Use Baldrige, Joint Commission standards to improve quality, processes

Hospital leaders and strategists must adopt Baldrige criteria to improve quality and processes for not just a shot at a prestigious award, but to ensure the best, most efficient care possible for patients, The Joint Commission and the Foundation for the Malcolm Baldrige National Quality Award recommended at the 2014 American College of Healthcare Executives' (ACHE) Congress in Chicago this week.

About 65 percent of hospitals across the country said they would likely use Baldrige criteria for improvement or assessment and 41 percent said they were likely to apply for a Baldrige award or a state-level Baldrige-based award by 2018, according to ACHE "Futurescan 2013: Healthcare Trends and Implications 2013-2018."

Only 16 healthcare facilities received the much coveted Malcolm Baldrige National Quality Award since 2002, so it's essential that hospitals understand their organizational profile and contextual factors for success, and 2012 Baldrige award winner North Mississippi Health System has the formula down to a science.

It all starts with dedicated "servant leaders" who are visible, vocal and present in the organization, along with the hospital following systematic, aligned, deployed processes and continuous cycles of improvement, under the guidance of Baldrige and the Joint Commission principles, according to J. Rodger Brown, vice president of North Mississippi Health System. 

Hospitals must consider feedback from the board of directors, the community, senior leadership teams, employees, physicians and department leaders before pursuing any new strategic initiatives, said Ormella Cummings, Ph.D., chief strategy officer at North Mississippi.

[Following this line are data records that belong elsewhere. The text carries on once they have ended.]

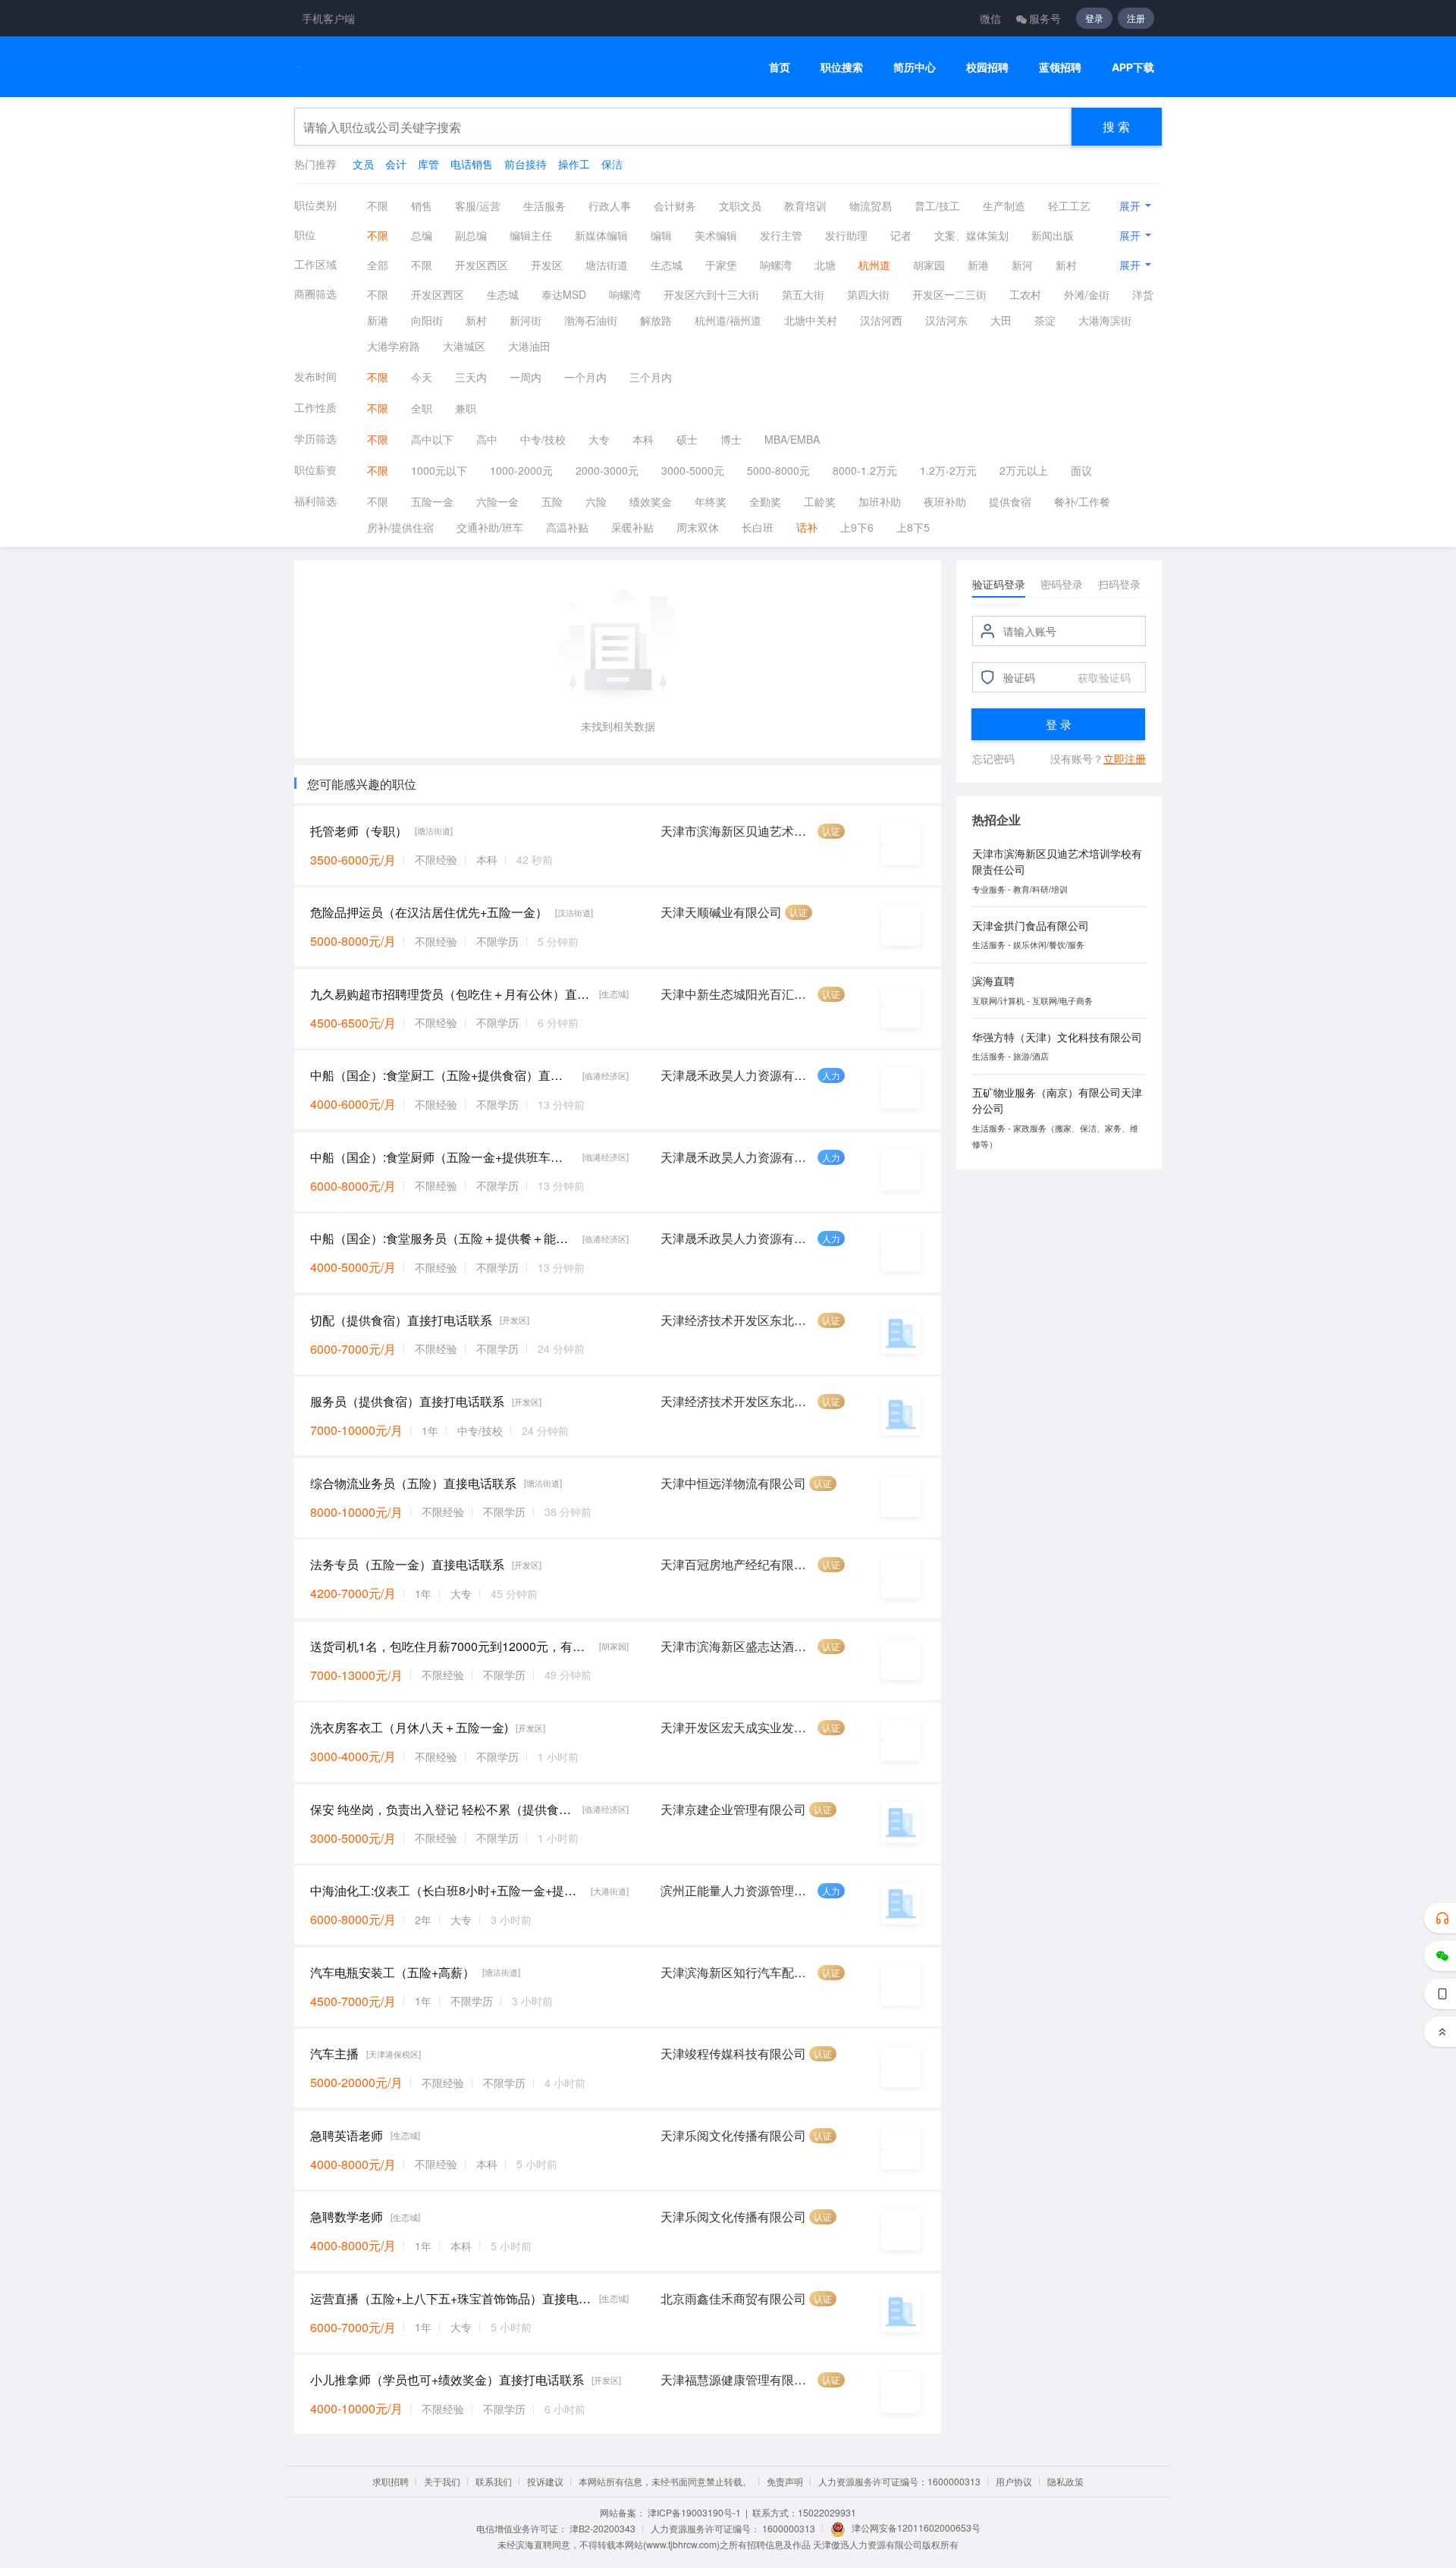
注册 (1136, 17)
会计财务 (675, 205)
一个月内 (585, 377)
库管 (428, 163)
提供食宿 (1010, 501)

This vetting process involves cycles of data gathering and analysis to create and develop an organization environmental assessment, approved goals, organization and workforce alignment and deployment of those goals across all facets of the organization, and 90-day action plans as well as a budget. Leaders should gauge the effectiveness of a strategic initiative by examining market share evidence, Cummings said.

Aside from specific and detailed strategic plans, hospital executives and physicians must build synergy and continue their education to become the most effective team possible, said Lee Greer, M.D., a physician and chief quality and safety officer at North Mississippi Health System. Doctors at the organization go through at least six hours of training and further education every week, while employees get more than 80 training hours a year, Greer said.